Der Bielefelder Teil der Ausstellung zeigt zum einen das einzig erhaltene Foto des Schau-Schützengrabens, zum anderen die Zeichnung der Anlage, angefertigt von dem damals 16-jährigen Schüler Kurt Krüger, der den Realschul-Zweig des Ratsgymnasiums besuchte. Die Skizze sei, so Dr. Jochen Rath, Leiter des Bielefelder Stadtarchives, in einem „über Jahrzehnte nicht beachteten Karton“ entdeckt worden. Die Max-Planck-Gymnasiasten recherchierten zur Feldbefestigungsanlage und zum Leben Kurt Krügers. Der wurde 1917 zum Kriegsdienst eingezogen, lag an der Flandern-Front selbst im Schützengraben. Er überlebte, war später Kaufmann in Berlin und starb 1992. Nach der Eröffnungs-Euphorie des Schau-Schützengrabens ist wenig überliefert; unbekannt ist, wie groß die Anlage war. Sicher ist: Der Graben wurde 1921 aus Anlass des Internationalen Sozialistischen Jugendtages in Bielefeld zugeschüttet.

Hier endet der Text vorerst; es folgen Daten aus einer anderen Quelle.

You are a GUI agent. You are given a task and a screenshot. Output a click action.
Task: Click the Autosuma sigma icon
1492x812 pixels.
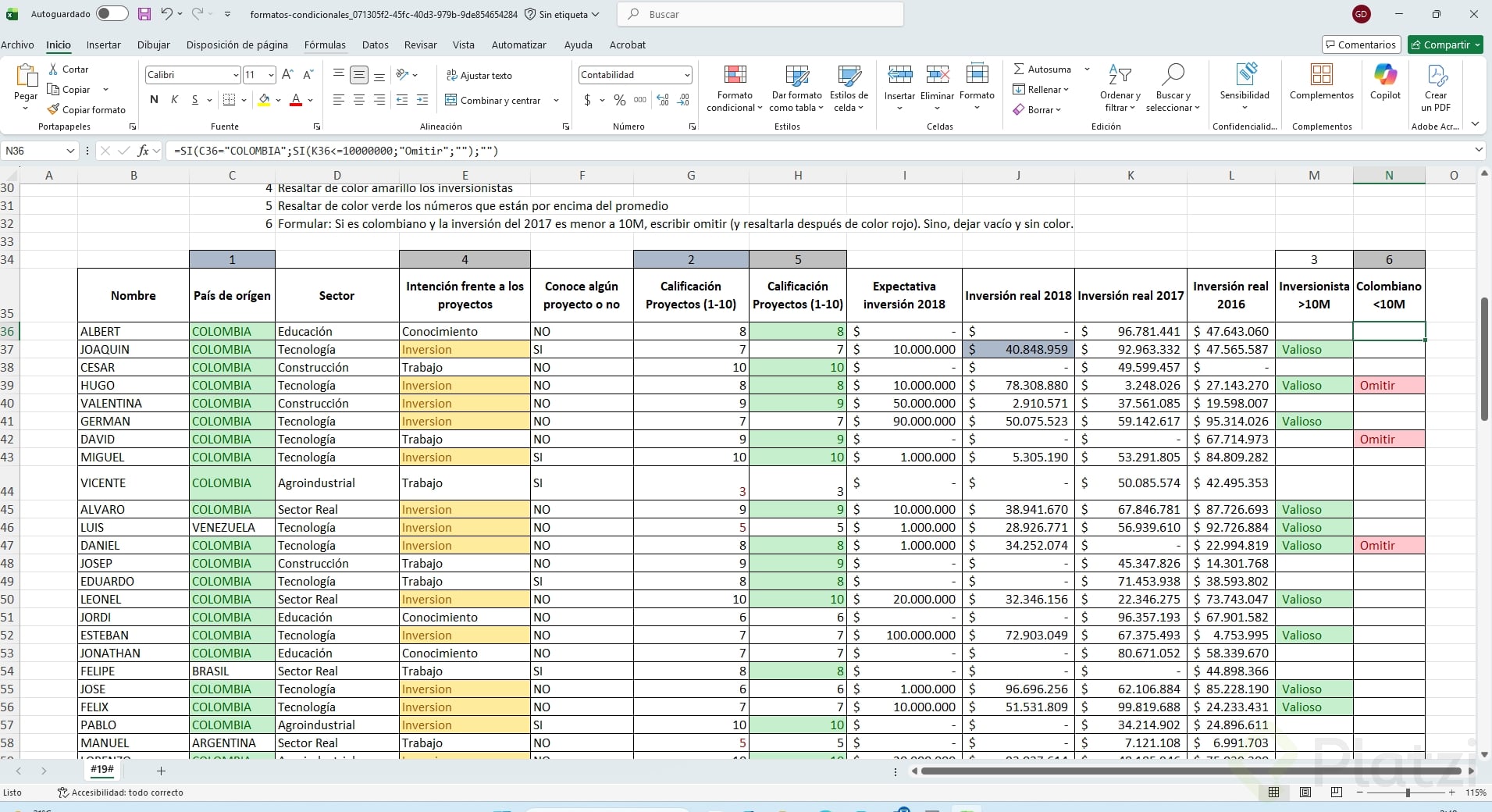pyautogui.click(x=1019, y=69)
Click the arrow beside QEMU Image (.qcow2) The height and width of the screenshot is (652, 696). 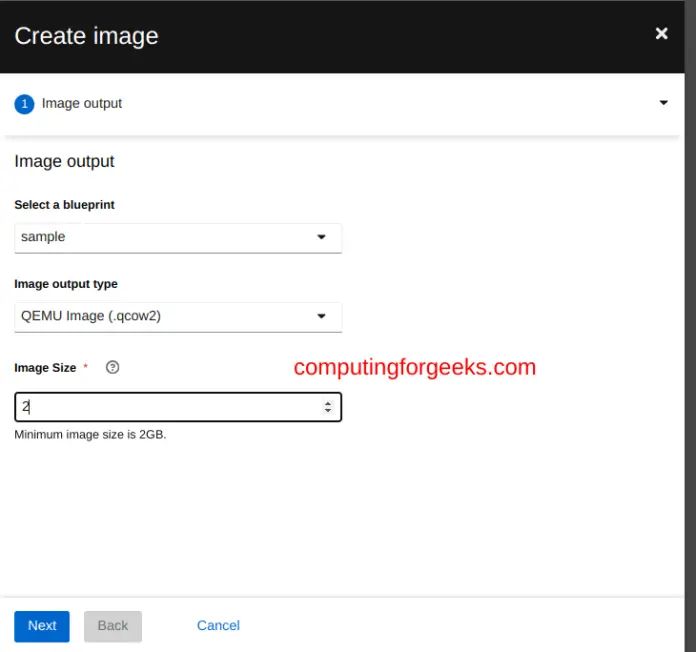321,316
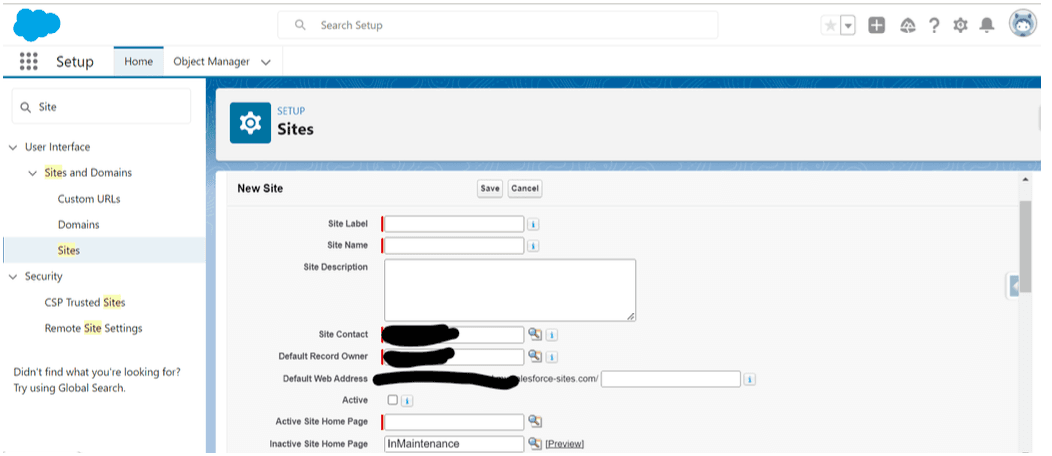1052x456 pixels.
Task: Switch to the Home tab
Action: pyautogui.click(x=138, y=62)
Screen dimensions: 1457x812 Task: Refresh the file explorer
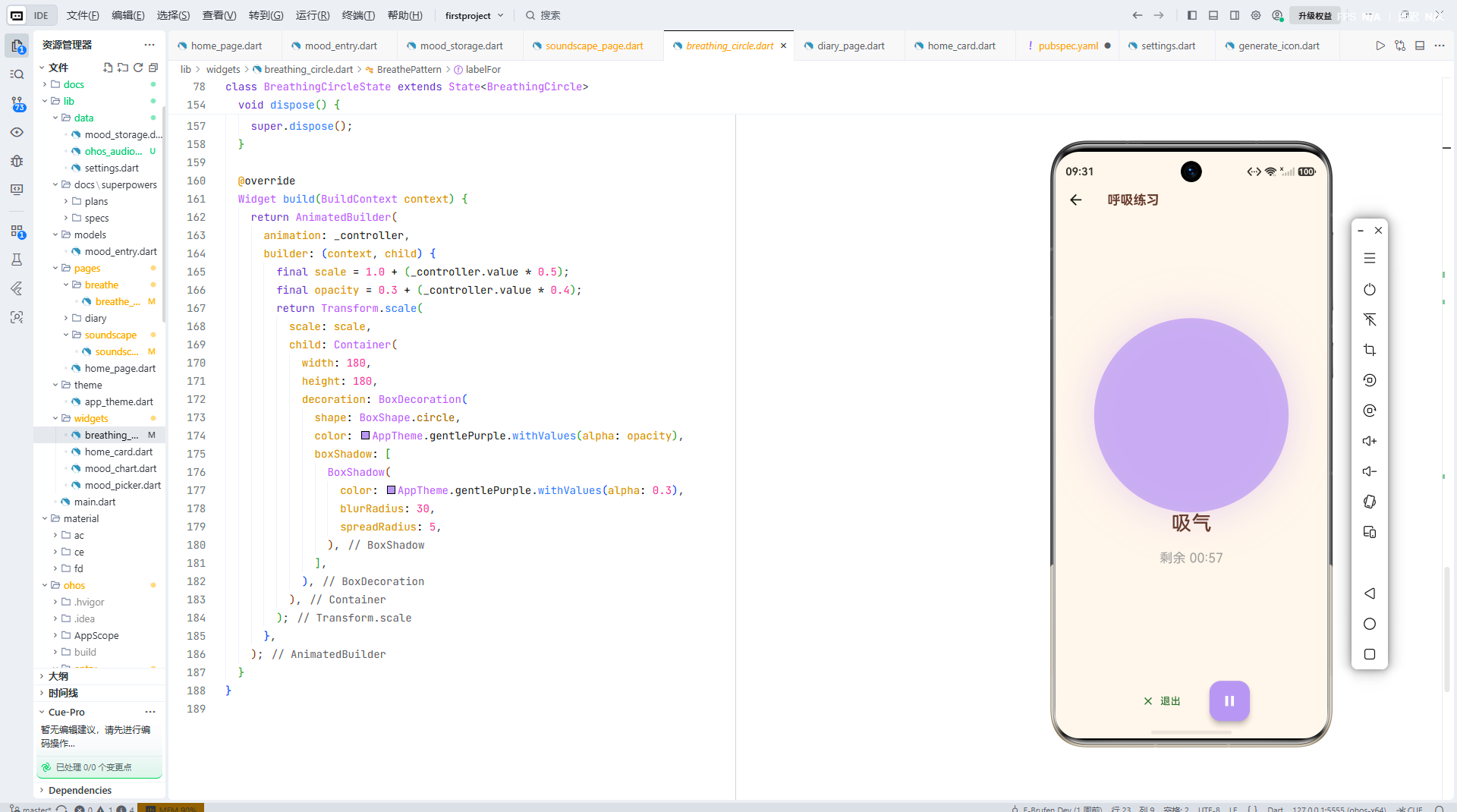(138, 68)
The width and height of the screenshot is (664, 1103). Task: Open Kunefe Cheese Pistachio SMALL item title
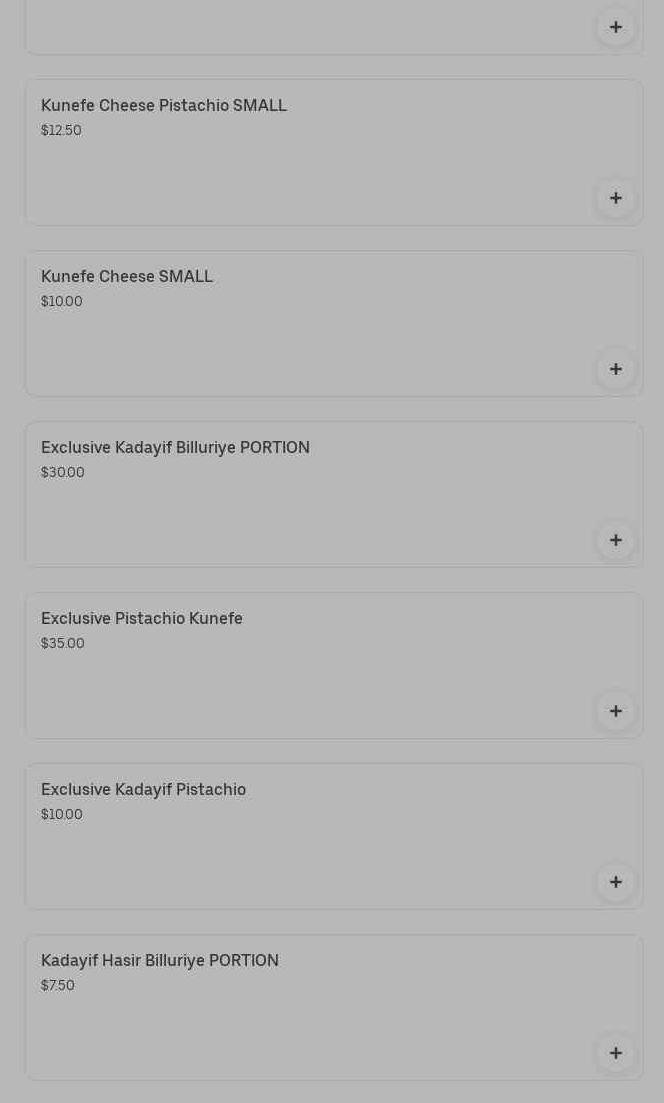click(164, 106)
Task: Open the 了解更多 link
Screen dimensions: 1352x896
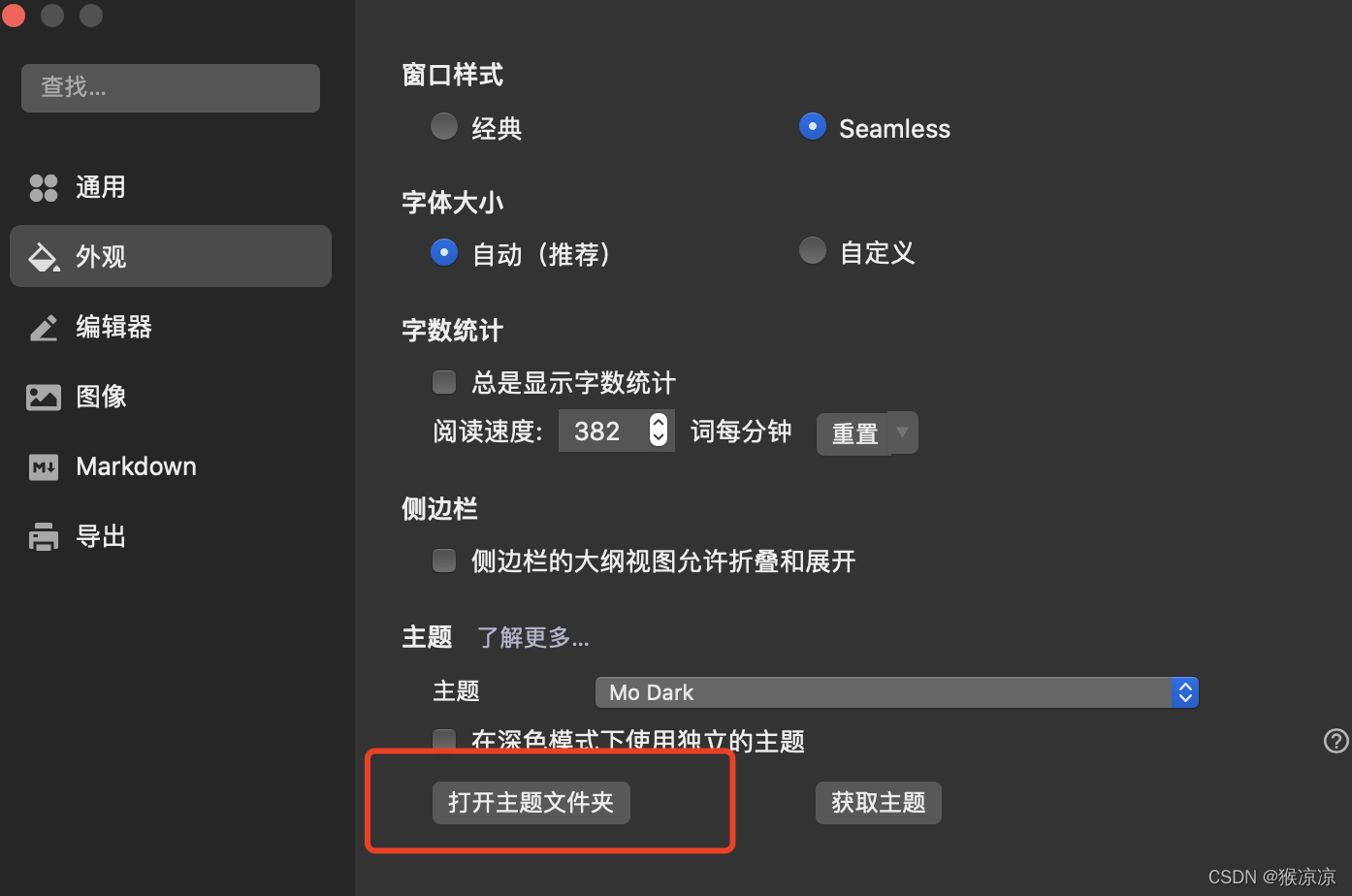Action: click(x=533, y=637)
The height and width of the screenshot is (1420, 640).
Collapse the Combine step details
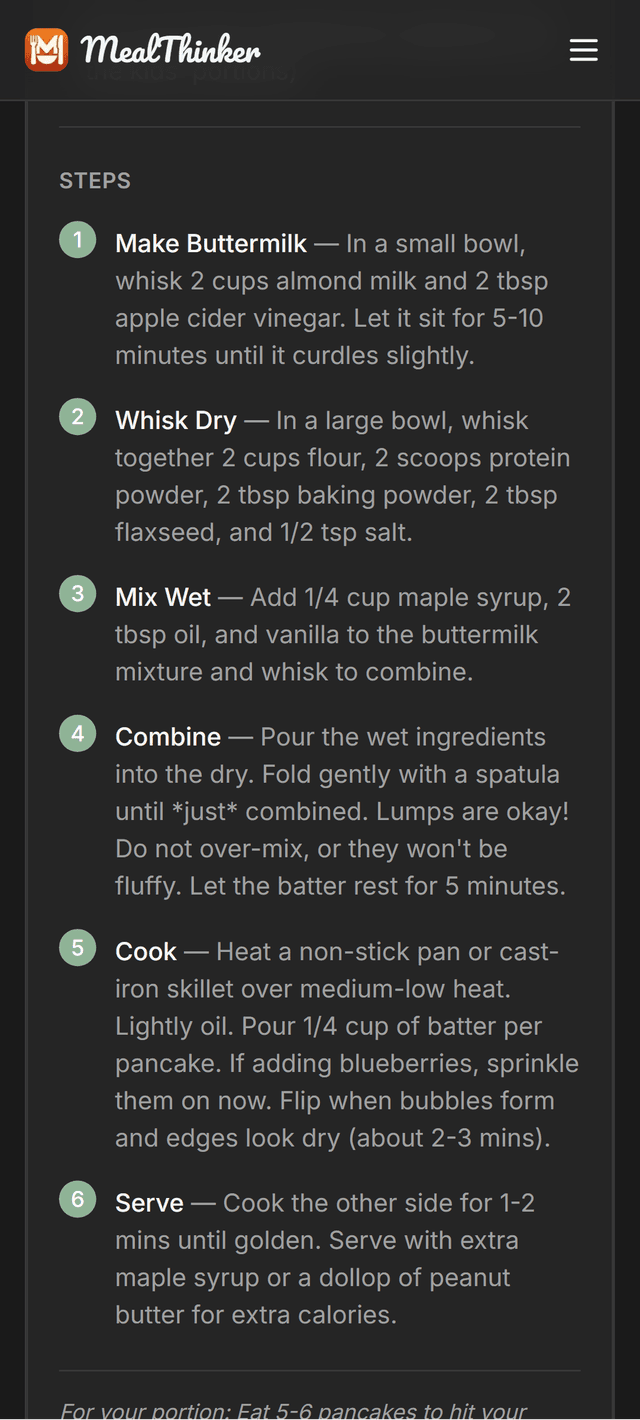pos(167,737)
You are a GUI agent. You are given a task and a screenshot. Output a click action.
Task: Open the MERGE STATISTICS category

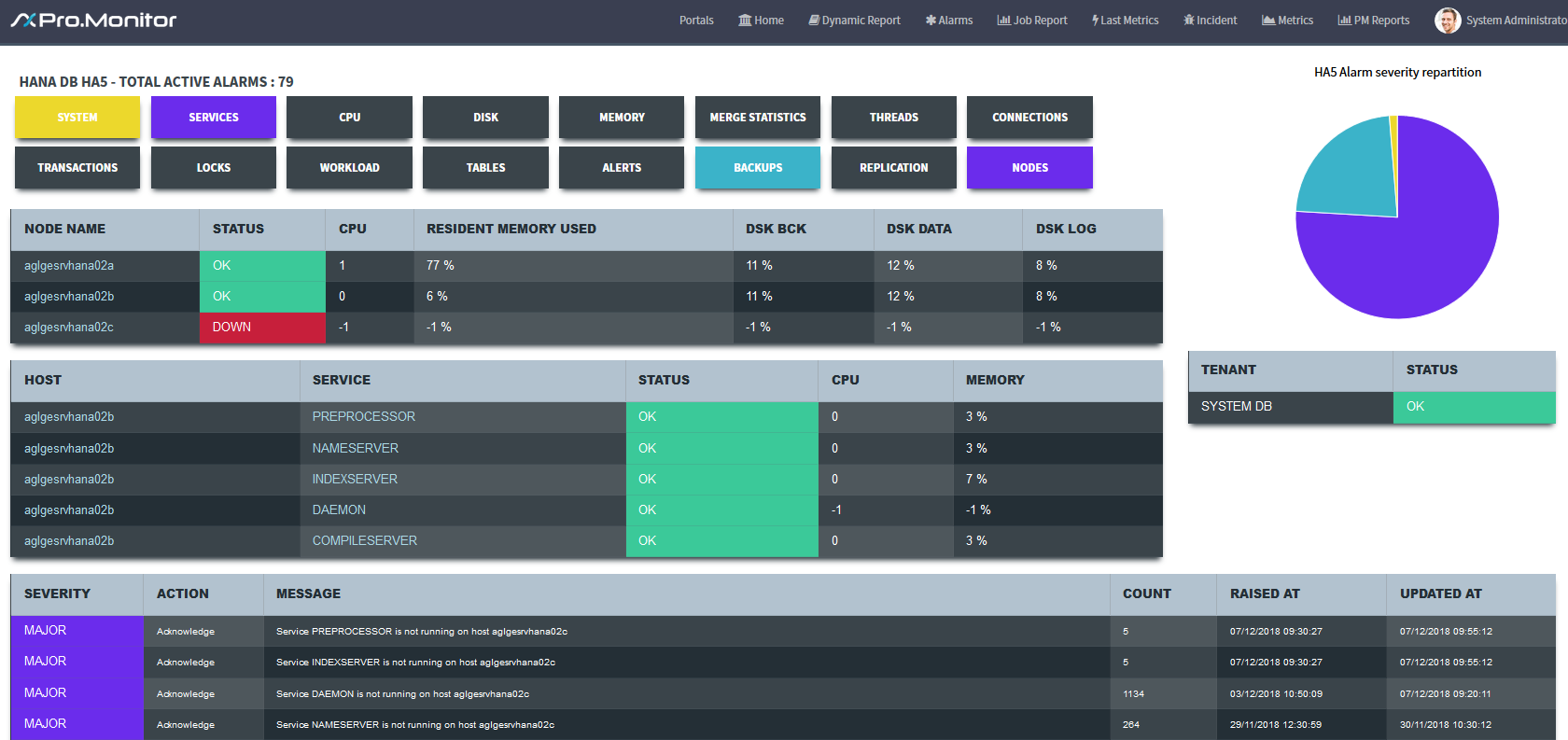click(758, 118)
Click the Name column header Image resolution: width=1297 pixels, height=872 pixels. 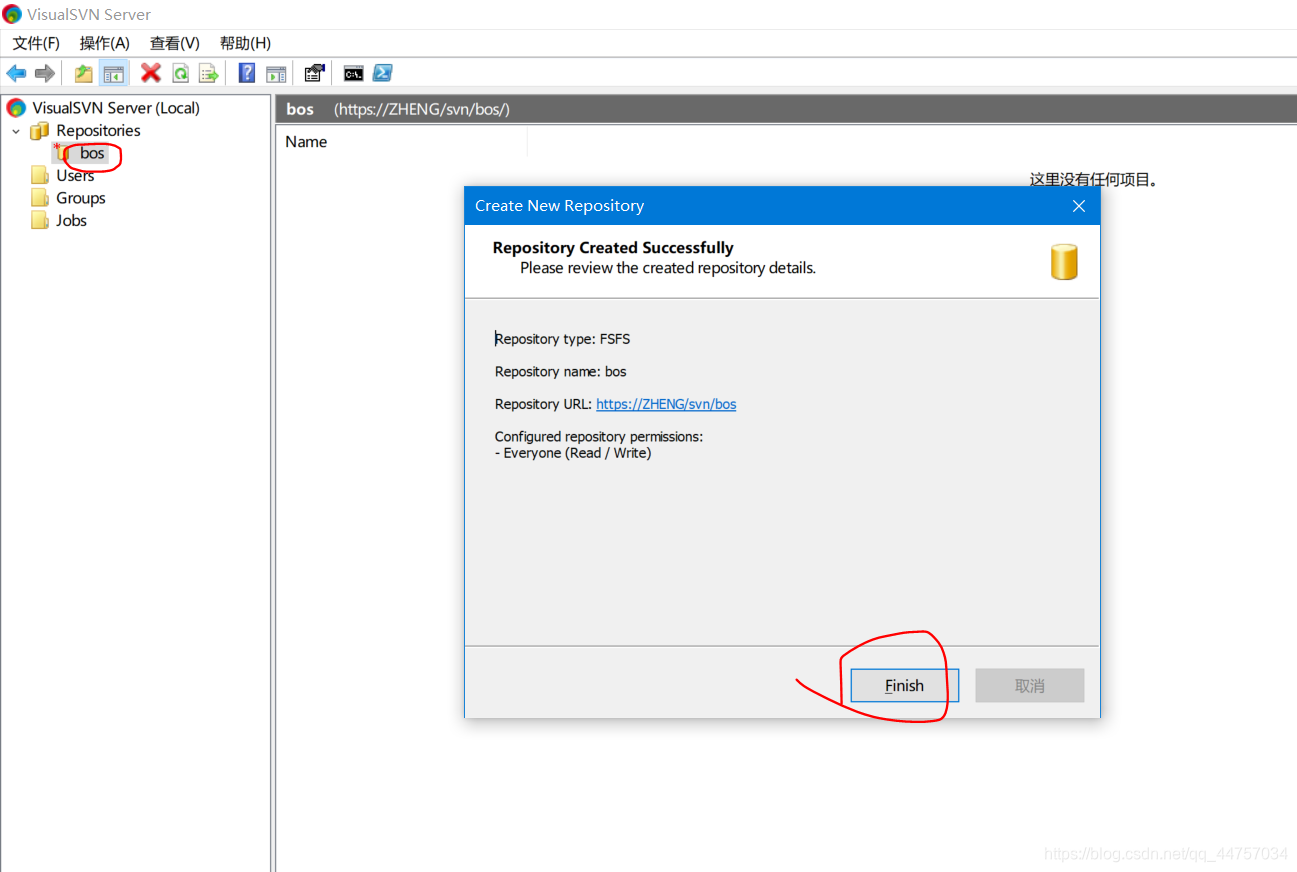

Museumsleiterin Dr. Rosa Rosinski wünscht sich viele Schülergruppen in der Ausstellung, Stefan Schmidt hofft auf Interesse für die Arbeit des Volksbundes, sagt „Allein in diesem Jahr organisieren wir 70 Workcamps für Jugendliche in 20 europäischen Ländern. Friedensarbeit.“ Dr. Rath nennt Zahlen: „Im Ersten Weltkrieg sind 2300 Männer aus Bielefeld gefallen; die Stadt hatte damals 80 000 Einwohner.“
An die Kriegsjahre erinnern zudem Kriegssterbefallakten. Eine davon ist bei dem Namen Rudolf Oetker aufgeschlagen: Er fiel am 8. März 1916 vor Fort de Vaux (Lothringen):

Fakten auf einen Blick

Die Ausstellung „Der Krieg auf der Bildpostkarte“ wird an diesem Sonntag um 11.30 Uhr im Bauerhausmuseum an der Dornberger Straße eröffnet. Die Ausstellung ist bis zum 11. April zu sehen. Öffnungszeiten sind dienstags bis freitags von 10 bis 18 Uhr, samstags und sonntags von 11 bis 18 Uhr. Für angemeldete Schülergruppen (Sekundarstufe II) werden Führungen angeboten. Anmeldung unter 0521/218550.